■ Sorunlar ve görevler:
• a. Laiklik üzerine yazıya göre şu üç ifadenin doğru olup olmadığını lütfen belirtin ve her biri için evet ya da hayır deyip belirleyici sözleri yazıdan aynen alıntılayın: (i) Bebekler dinsiz ve milliyetsiz olarak dünyaya gelir. (ii) Hükümet, aile, okul ve medya gibi birimlerin içine girebilir. (iii) Anayasa'da laiklik ilkesi yer alır.
• b. Laiklik üzerine yazıyı kaldığı yerden sürdürün.

■ Çıkarılan metin:
----------

Kısaca,
Annem beni dindar bir insan olarak büyütmek isteyebilir.
Babam ateist olmamı umut edebilir.
Hükümet isteyemez. Devlet karışamaz.
Bebekler, dinsiz, dilsiz ve milliyetsiz olarak dünyaya gelirler.
Bu açıdan yetişkinlerden daha özgür ve sağlıklılardır.
Başta aile olmak üzere, çevre, okul, medya gibi birimler kendi doğrusunu yanlışını çocuğa verir. Çocuk bir kısmını alır, bir kısmını bırakır. Kalanlarla yolunu çizer.
Bu birimlerin içine hükümet giremez. Hükümetin "dindar gençlik yetiştirmek" gibi bir amacı olamaz.
Varsa bu korkunçtur, antidemokratiktir, normal değildir.
Hükümet, TDK sözlüğünde de yazdığı gibi -belirli bir zaman aralığında- devlet işlerini yürütmekle görevli kuruluş ve kişilere denir.
Hükümetin görevi Anayasa'ya uygun davranmaktır ve Anayasa'da laiklik ilkesi vardır.
Bakın laikliğin birinci kuralı olan inanç özgürlüğü konusunda Anayasa Mahkemesi de 4 Kasım 1986'da ne karar vermiş: "Lâik devlette herkes dinini seçmekte ve inançlarını açığa vurabilmekte, tanınmış olan din ve vicdan özgürlüğünün sınırları içinde serbesttir. Hiçbir dine itikadı olmayanlar için de durum aynıdır. Lâik bir toplumda herkes istediği dine veya inanca sahip olabilir. Bu husus yasa koyucunun her türlü etki ve müdahalesinin dışındadır."
Yani, devlet işlerinin içinde din yer almaz. Devlet işlerinin içinde dindar ya da ateist gençlik yetiştirmek de yer almaz.
Çünkü,
Toplumdaki herkes aynı inanca sahip değildir fakat devlet, hepsine eşit uzaklıkta durmak durumundadır. Başbakanın "dindar gençlik" derken Sünni Müslüman'lardan bahsettiğini biliyoruz.

----------

■ Kaynak malzeme:
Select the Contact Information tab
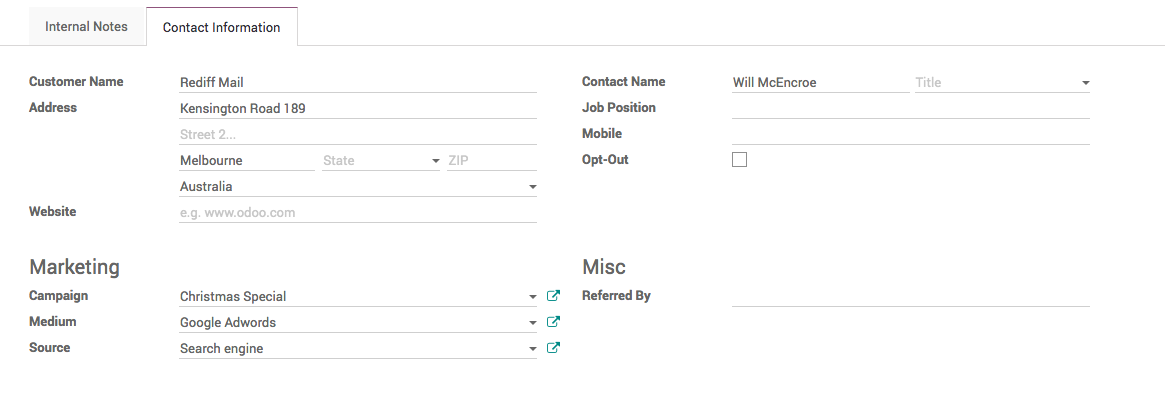The height and width of the screenshot is (420, 1165). [221, 27]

----------

■ Görev görev yanıtlar:
• a.
(i) Evet: "Bebekler, dinsiz, dilsiz ve milliyetsiz olarak dünyaya gelirler."
(ii) Hayır: "Bu birimlerin içine hükümet giremez."
(iii) Evet: "Anayasa'da laiklik ilkesi vardır."

• b.
Oysa o yalnızca seçmenlerinin değil, bu ülkede yaşayan tüm din ve mezheplerden insanın, ayrıca ateistlerin ve agnostiklerin de Başbakanlığını yapıyor.
Herkes nasıl onun Başbakanlığını kabul etmek durumundaysa, o da Başbakanı olduğu ülkenin her bireyinin inancını ve inançsızlığını olduğu gibi kabul etmek durumunda.
Örneğin, Hubyar Sultan Alevi Kültür Derneği Başkanı Ali Kenanoğlu resmi inancın ötekisi olarak; "Dine sizin baktığınız gibi bakmayan, sizin inandığınız gibi inanmayan Aleviler ne yapacak?" diye sormuş.
Hakikaten ne yapacak?
Onların da gençliği "dindar" yetiştirme hakkı olacak mı? Çünkü henüz cemevleri dahi ibadethane olarak kabul edilmedi. Din dersleri hala zorunlu ve Sünni.
Esas terslik burada. Milli güvenlik derslerinin kaldırılması ne kadar doğruysa, din derslerinin kaldırılmaması o kadar yanlış. Çünkü (tekrar edelim) din, devletin ya da hükümetin ilgi alanına giremez; fakat inanç grupları, kendi din eğitimlerini kendi imkânlarıyla verebilmelidir. Türkiye'deki sistemde ise tam tersi oluyor.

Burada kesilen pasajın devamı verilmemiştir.